When snorkeling, you swim with a mask and breathing tube at or near the water's surface and observe the reef or marine life below. The breathing tube, or snorkel, sticks up clear of the water and allows you to breathe through your mouth. It's a low-tech, inexpensive way to explore a shallow reef or look for fish along the sandy bottom of any clear body of water. Snorkeling is very simple to master -- all you need is a mask, snorkel, swim fins and knowledge of a few techniques.
Assembly and Spit Shine
Attach the snorkel to your diving mask on the left side by pulling the keeper tab -- it holds the snorkel on the strap -- away from the tube and sliding it over the mask strap. The snorkel should be positioned just in front of your left ear and the keeper should be in the middle of the tube. Put the mask on, slip the snorkel mouthpiece into your mouth, bite the mouthpiece tabs and wrap your lips around the flexible mouthpiece; lower your head to the water. Adjust the snorkel tube to fit. It should clear the surface of the water and fit easily in your mouth. Before launching yourself over a reef, remove the mask, spit in it, add a little seawater -- or the water from wherever you are snorkeling -- and swish it around to clear the mask and keep it from fogging.
Sightseeing and Spouting
Replace your mask; adjust the snorkel so you grip it firmly and your mouth is sealed around it, and lower yourself into the water. Find a comfortable head position so you can see below the surface while the snorkel tip stays in the air. If water does get into the snorkel tube, clear it by blowing into the tube forcefully. The blast of expelled air will push the water back up and out the top of the tube in a quick spout. Inhale lightly to be sure no water remains in the tube, and then breathe through the snorkel normally.
Most snorkeling involves shallow water gliding and swimming over interesting underwater terrain. To move efficiently, you need a pair of swim fins to help propel you smoothly through the water. A flutter kick is the easiest maneuver and takes the least effort when you remember to keep your fins under the water's surface. Arms close to your sides, like a fish, or straight out in front will create less drag as you move, conserving your energy. Dive down to examine a fish or formation more closely, and hold your breath as you submerge. Clear the snorkel when you return to the surface by forcefully expelling the water with a blast of air. A snorkel that always seems to have water in it may have a crack in the tube or need to be raised slightly higher out of the water.

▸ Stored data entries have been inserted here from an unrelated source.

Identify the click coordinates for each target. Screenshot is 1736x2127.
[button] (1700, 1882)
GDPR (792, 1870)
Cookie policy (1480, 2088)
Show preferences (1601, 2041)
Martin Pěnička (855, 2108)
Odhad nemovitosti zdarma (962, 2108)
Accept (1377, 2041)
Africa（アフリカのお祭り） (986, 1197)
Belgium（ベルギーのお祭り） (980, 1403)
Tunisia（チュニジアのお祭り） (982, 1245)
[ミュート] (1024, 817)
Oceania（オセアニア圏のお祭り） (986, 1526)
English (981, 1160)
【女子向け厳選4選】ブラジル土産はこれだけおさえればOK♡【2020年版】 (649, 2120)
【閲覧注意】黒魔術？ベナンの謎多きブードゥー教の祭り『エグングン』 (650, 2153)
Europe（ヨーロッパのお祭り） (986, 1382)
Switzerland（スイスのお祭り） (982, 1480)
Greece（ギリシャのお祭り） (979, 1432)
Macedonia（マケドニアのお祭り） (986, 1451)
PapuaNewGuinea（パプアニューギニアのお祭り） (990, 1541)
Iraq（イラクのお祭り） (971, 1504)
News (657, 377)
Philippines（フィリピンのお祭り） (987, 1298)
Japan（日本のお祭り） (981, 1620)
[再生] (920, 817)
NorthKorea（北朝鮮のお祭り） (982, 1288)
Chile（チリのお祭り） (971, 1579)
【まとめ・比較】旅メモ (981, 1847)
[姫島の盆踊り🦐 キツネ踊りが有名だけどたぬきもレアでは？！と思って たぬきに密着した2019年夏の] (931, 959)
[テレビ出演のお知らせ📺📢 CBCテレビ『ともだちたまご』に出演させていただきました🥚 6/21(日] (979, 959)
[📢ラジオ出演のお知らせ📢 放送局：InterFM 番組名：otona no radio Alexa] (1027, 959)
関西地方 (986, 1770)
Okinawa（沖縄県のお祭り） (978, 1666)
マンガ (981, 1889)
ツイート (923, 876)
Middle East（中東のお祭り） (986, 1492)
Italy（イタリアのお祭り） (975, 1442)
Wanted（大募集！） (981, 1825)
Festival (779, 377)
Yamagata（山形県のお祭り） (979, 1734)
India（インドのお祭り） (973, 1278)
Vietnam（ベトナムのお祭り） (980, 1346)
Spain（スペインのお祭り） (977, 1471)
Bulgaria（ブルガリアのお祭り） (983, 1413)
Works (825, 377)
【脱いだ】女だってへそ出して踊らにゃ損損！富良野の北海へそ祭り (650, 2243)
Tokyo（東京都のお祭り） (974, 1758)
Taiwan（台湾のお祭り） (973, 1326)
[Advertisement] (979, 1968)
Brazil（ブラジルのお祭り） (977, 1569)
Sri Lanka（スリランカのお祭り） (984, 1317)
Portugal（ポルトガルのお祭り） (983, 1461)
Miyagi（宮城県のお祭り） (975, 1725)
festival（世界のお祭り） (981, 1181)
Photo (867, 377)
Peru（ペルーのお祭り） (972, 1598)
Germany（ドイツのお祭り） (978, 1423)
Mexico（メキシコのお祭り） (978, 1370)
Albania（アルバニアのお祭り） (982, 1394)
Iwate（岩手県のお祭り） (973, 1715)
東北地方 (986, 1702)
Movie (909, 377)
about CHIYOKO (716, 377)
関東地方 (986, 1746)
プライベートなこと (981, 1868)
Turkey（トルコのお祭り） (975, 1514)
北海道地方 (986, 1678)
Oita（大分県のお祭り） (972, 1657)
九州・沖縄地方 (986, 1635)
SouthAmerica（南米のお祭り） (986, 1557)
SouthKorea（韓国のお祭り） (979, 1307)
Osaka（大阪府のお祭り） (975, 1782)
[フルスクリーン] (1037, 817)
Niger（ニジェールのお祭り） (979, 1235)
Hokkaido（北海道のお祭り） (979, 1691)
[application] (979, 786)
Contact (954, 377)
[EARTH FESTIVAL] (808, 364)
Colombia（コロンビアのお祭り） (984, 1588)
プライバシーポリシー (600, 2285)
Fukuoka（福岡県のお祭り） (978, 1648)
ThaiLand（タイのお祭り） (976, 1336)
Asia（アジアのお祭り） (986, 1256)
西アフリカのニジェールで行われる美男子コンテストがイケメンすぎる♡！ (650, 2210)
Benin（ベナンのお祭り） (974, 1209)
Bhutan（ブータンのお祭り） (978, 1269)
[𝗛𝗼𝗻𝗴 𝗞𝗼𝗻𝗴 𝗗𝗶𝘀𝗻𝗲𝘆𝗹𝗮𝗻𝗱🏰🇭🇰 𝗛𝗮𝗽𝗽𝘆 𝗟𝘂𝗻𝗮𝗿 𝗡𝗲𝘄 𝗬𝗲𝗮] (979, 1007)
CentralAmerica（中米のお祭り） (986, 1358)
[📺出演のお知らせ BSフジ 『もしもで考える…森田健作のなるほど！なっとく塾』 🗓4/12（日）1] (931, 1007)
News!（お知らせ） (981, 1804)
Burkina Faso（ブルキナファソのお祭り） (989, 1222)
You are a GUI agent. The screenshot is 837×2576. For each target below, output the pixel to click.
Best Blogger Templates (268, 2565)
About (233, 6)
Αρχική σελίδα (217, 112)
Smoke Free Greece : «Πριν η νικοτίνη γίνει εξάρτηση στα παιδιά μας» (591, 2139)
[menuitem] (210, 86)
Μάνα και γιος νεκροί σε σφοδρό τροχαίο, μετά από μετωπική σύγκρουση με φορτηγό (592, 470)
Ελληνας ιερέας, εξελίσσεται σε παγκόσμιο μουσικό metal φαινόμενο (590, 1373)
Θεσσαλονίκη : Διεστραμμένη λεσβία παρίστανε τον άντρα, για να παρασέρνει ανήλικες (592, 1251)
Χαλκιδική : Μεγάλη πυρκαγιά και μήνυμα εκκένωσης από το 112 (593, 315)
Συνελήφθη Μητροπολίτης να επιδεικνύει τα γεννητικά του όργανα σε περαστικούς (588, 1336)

Snorkel with a buddy so you can help each other if one of you gets into trouble. Get used to your mask and snorkel breathing before you jump overboard from a dive boat -- you don't want to panic because you have no technique. Protect your back from the sun; water magnifies the glare, and your legs and back are exposed the whole time you're trailing those tropical fish. When rising to the surface after a dive, borrow a trick from scuba divers and keep one arm and hand raised above your head so it breaks the water before you do and can be seen by boaters. It's smart to look up as you rise when open-water snorkeling, so you don't emerge under the boat. Wash snorkeling equipment in clear water after use to preserve it, and check the snorkel for wear before you hit the water.